Glendening's lead is surprisingly slim CAMPAIGN 1994--THE RACE GOVERNOR

September 28, 1994|By Robert Timberg | Robert Timberg,Sun Staff Writer

Democrat Parris N. Glendening holds only a small lead over Republican Ellen R. Sauerbrey in a new poll, reinforcing predictions that this year's gubernatorial race may be the most competitive battle for the Maryland State House in three decades.

With roughly six weeks to go until the Nov. 8 election, the poll found Mr. Glendening leading Mrs. Sauerbrey by 7 percentage points, 47 percent to 40 percent, with 13 percent undecided.

The results are striking. Mr. Glendening, the Prince George's County executive, won the Sept. 13 Democratic primary with a breathtaking 54 percent of the vote over three major rivals. In past years, he would have been a prohibitive favorite in a state where Democrats outnumber Republicans 2-to-1 in voter registration.

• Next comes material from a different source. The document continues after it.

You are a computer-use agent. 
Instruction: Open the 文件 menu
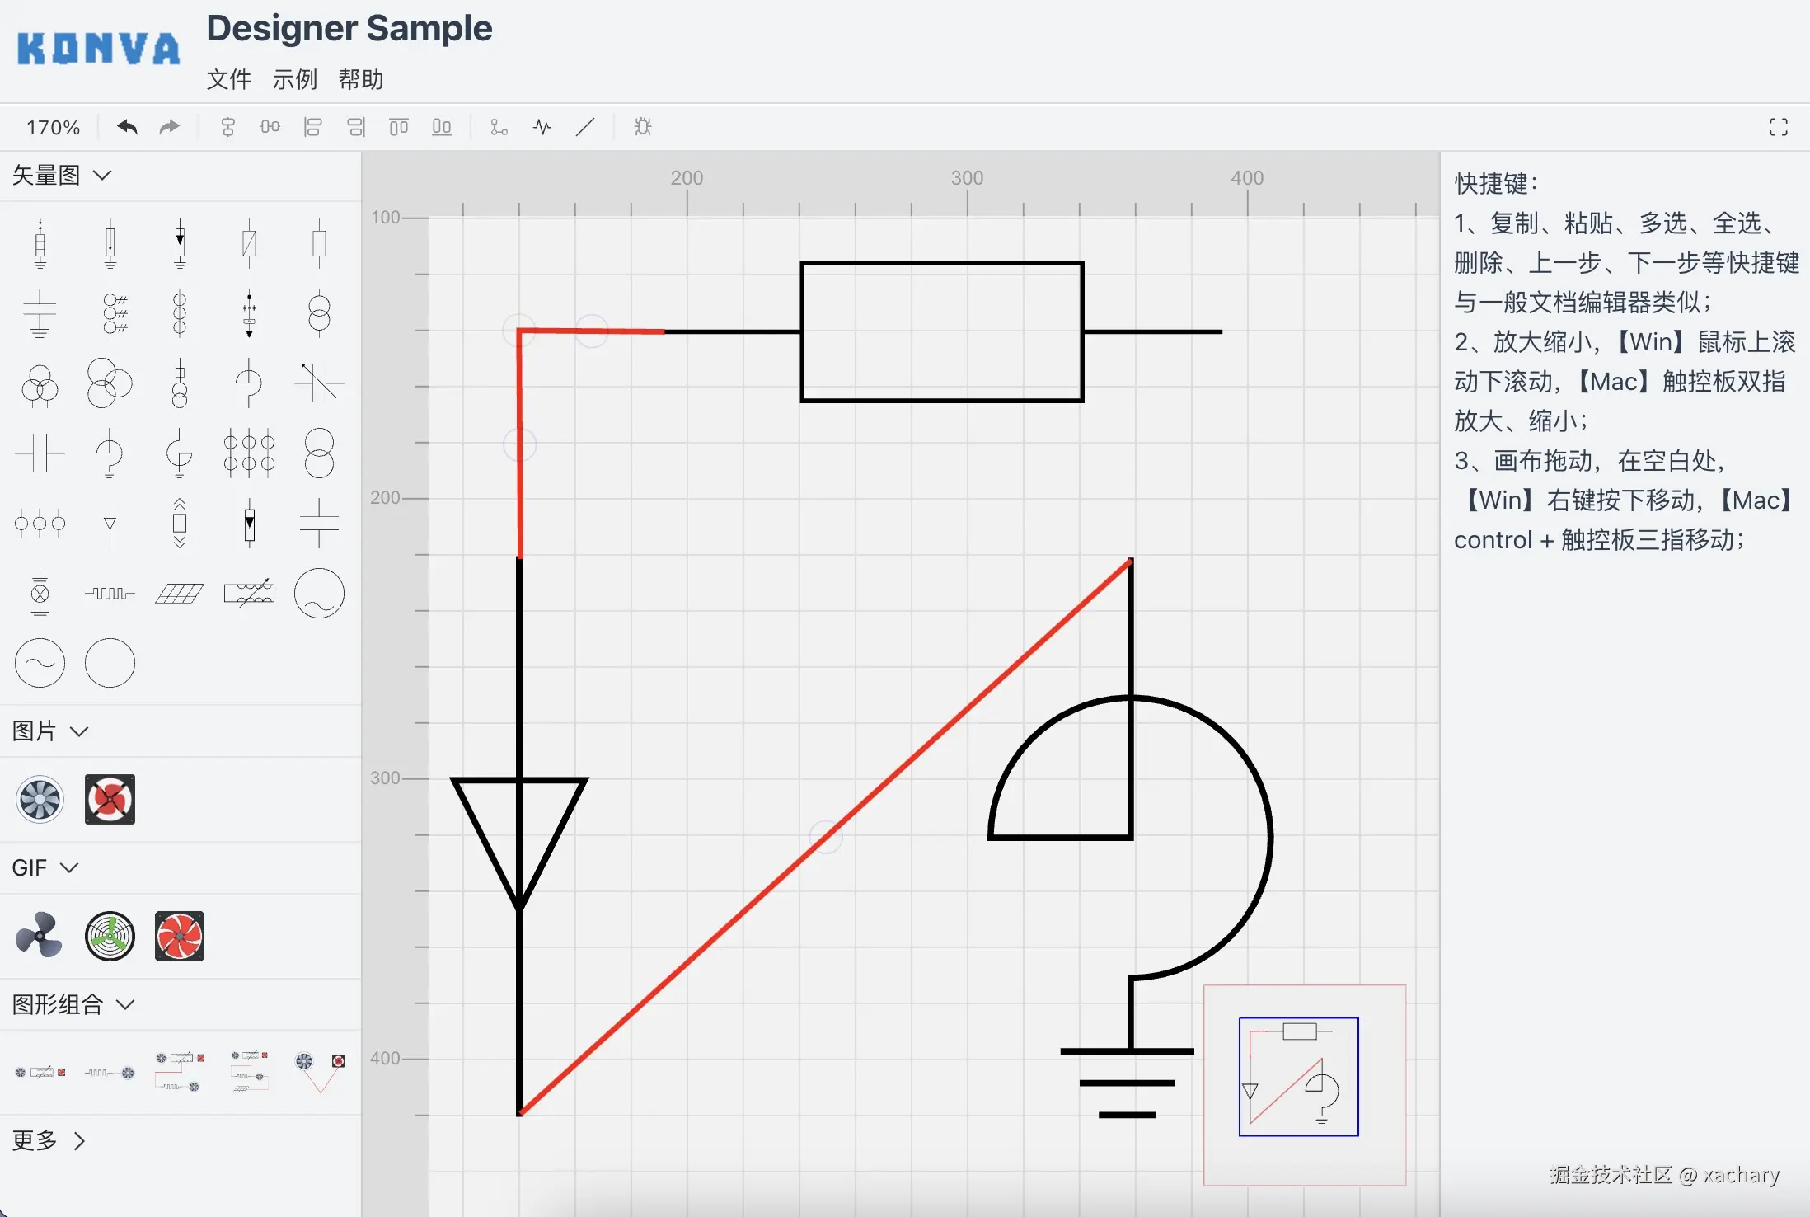228,80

Instead, he finds himself in the fight of his political life, at least in the early stages of the general election campaign.

"From an historical standpoint, this is probably the most competitive a Republican has been since 1966," said Brad Coker, president of Mason-Dixon Political Media Research of Columbia, which conducted the poll for The Sun and other news organizations.

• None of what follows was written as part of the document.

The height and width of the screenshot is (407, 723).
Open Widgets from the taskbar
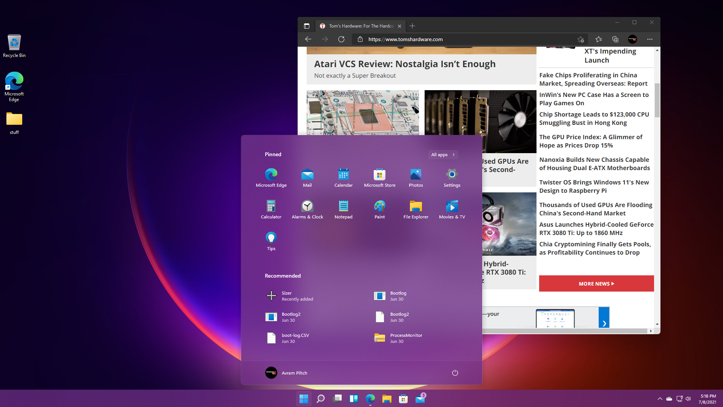click(x=353, y=398)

Mr. Coker was referring to Spiro T. Agnew's gubernatorial victory over Democrat George P. Mahoney 28 years ago.

"These numbers are a surprise," said another Maryland-based pollster, Keith Haller of Potomac Survey Research in Bethesda. "On primary night everyone thought Glendening would have a much more comfortable lead" over Mrs. Sauerbrey, he said.

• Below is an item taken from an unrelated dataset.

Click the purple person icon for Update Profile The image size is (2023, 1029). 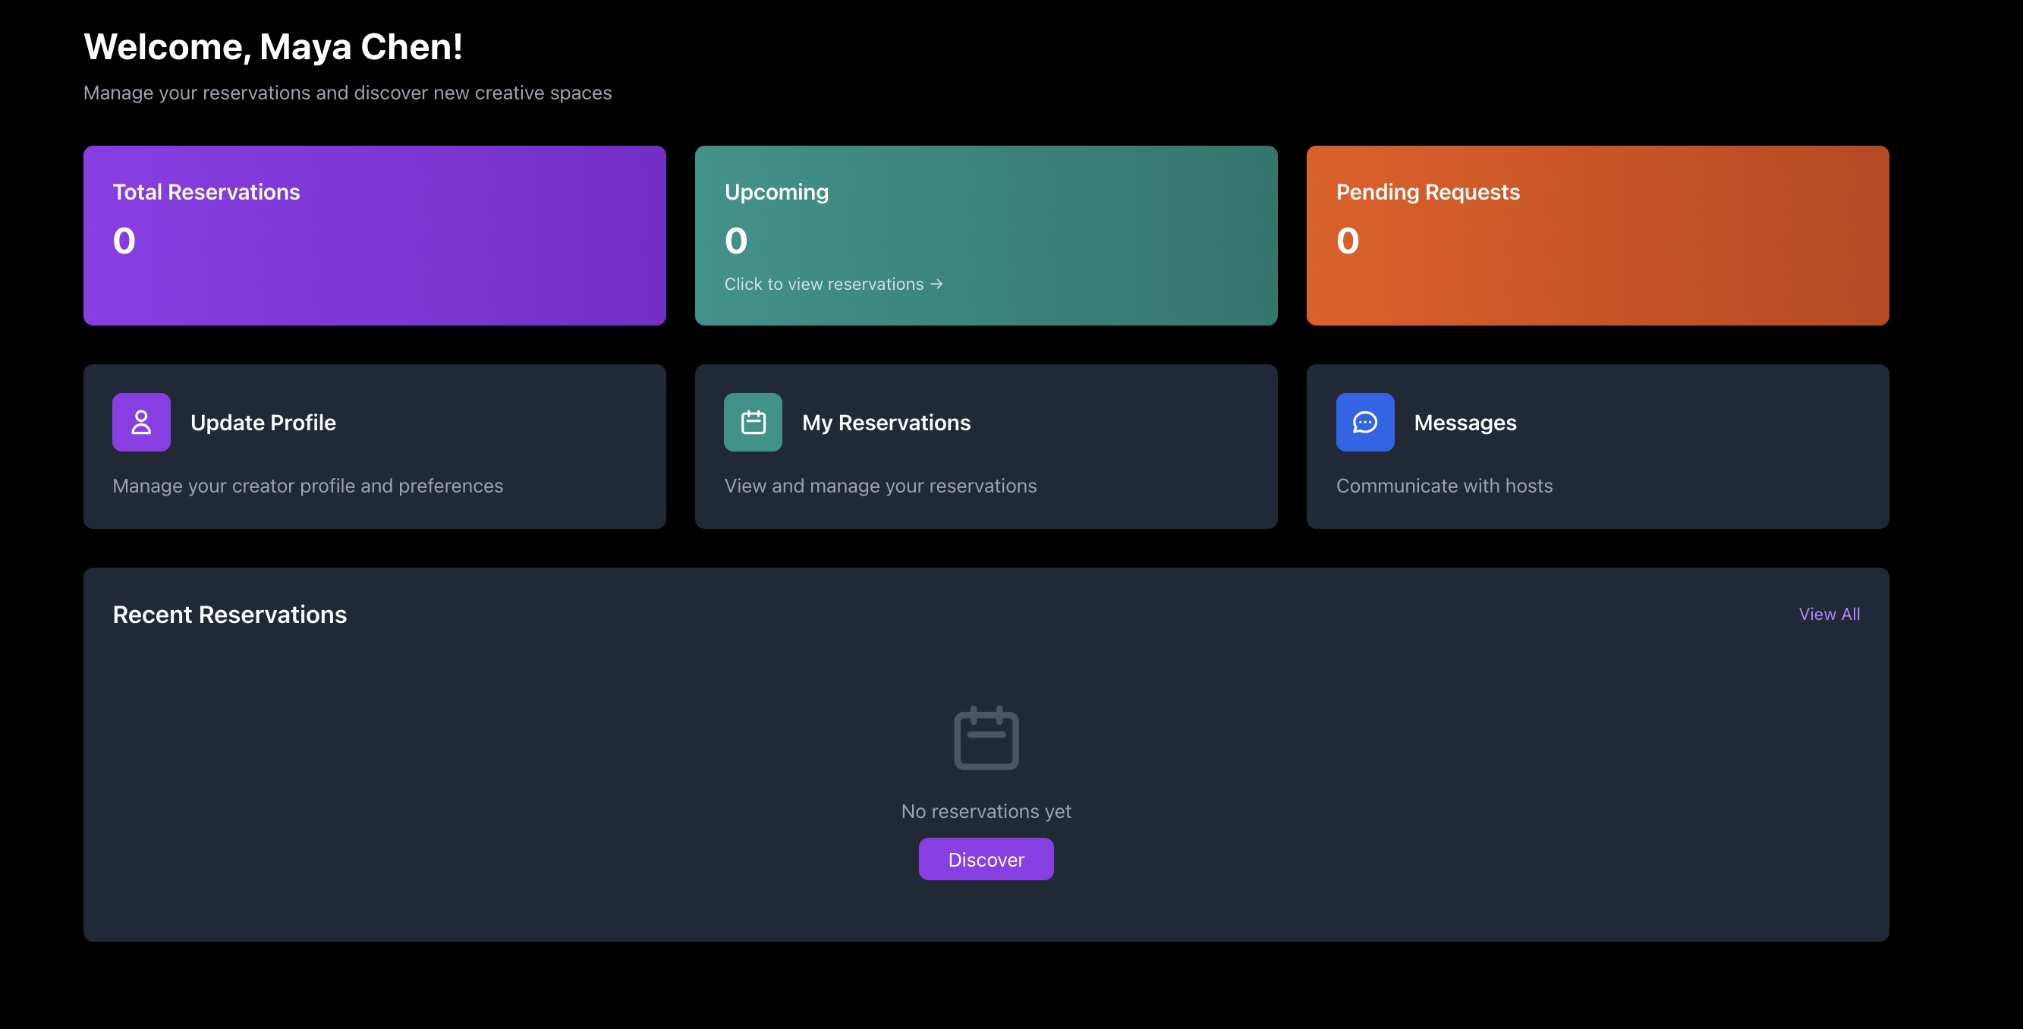(x=141, y=422)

The poll results suggest that Mrs. Sauerbrey, the Republican leader of the Maryland House, so far has been able to fend off Mr. Glendening's efforts to portray her as a right-wing extremist and expand the voter base that gave her a stunning come-from-behind primary victory over U.S. Rep. Helen Delich Bentley.

In the poll, released yesterday, Mr. Glendening was running well ahead of his GOP rival in three of the four heaviest voting jurisdictions in the state -- Baltimore City, Montgomery County and Prince George's County, his political base.

But Mrs. Sauerbrey was leading everywhere else, including Baltimore County, her vote-rich base, the other suburban Baltimore counties, and rural areas of the state -- the Eastern Shore, Southern Maryland and Western Maryland.

Mr. Glendening was also scoring heavily among African-American voters, 78 percent to 8 percent; women, 53 percent to 36 percent; and his fellow Democrats, 66 percent to 19 percent, the poll showed.

Mrs. Sauerbrey was drawing more support from white voters, 51 percent to 37 percent; male voters, 44 percent to 41 percent; and other Republicans, 79 percent to 13 percent.

Both standard-bearers displayed noticeable but not readily explainable reversed gender gaps.

Mr. Glendening had the support of 41 percent of men, compared with 53 percent of women. Mrs. Sauerbrey was backed by 44 percent of male voters but only 36 percent of female voters.

For the poll, a total of 829 registered voters, selected at random, were interviewed by telephone last Wednesday through Friday. All said that they vote regularly in state elections.

L The margin of error was plus or minus 3.5 percentage points.

Mrs. Sauerbrey said her strong showing in the poll attested to the value of a contested primary, such as the one in which she and Mrs. Bentley engaged.

"It gave an opportunity to the winner to come out with a good head of steam going into general election," Mrs. Sauerbrey said.

Glendening spokesman Eric C. Andrus said, "It shows that after a very tough primary campaign in which Ellen was largely untested and we were pressured on many sides, Marylanders are turning to our message of pragmatic change that will move the state forward."

During the primary race, Mr. Glendening endured relentless attacks from his opponents, but outdistanced the closest by 36 percentage points. Mrs. Sauerbrey ran a hard-hitting campaign against Mrs. Bentley, who did not hit back, in large measure because of overconfidence.

Both Mrs. Sauerbrey and Mr. Andrus said that they see the key to victory as making clear to voters the distinct options they face in November.

Mrs. Sauerbrey described her strategy as "making sure voters know they have a clear choice, between a fiscal conservative and a tax-and-spend liberal."

Said Mr. Andrus, "We're going to hammer away at the contrast, the choice . . . . The battleground here is the mainstream Marylander who is not drawn to the extremist right-wing agenda that Sauerbrey offers."

Geographically, the battleground may well be Montgomery County, the most populous of the state's 24 major subdivisions.

Pollster Coker said Mrs. Sauerbrey can win if she beefs up her support in areas where she already leads, primarily the Baltimore suburbs, then limits Mr. Glendening to about 55 percent of the vote in Montgomery.

If she fails to do so, Mr. Coker said, Mr. Glendening could win by carrying only Baltimore City, where he enjoys strong support from Mayor Kurt L. Schmoke, and the two suburban Washington counties, Montgomery and Prince George's.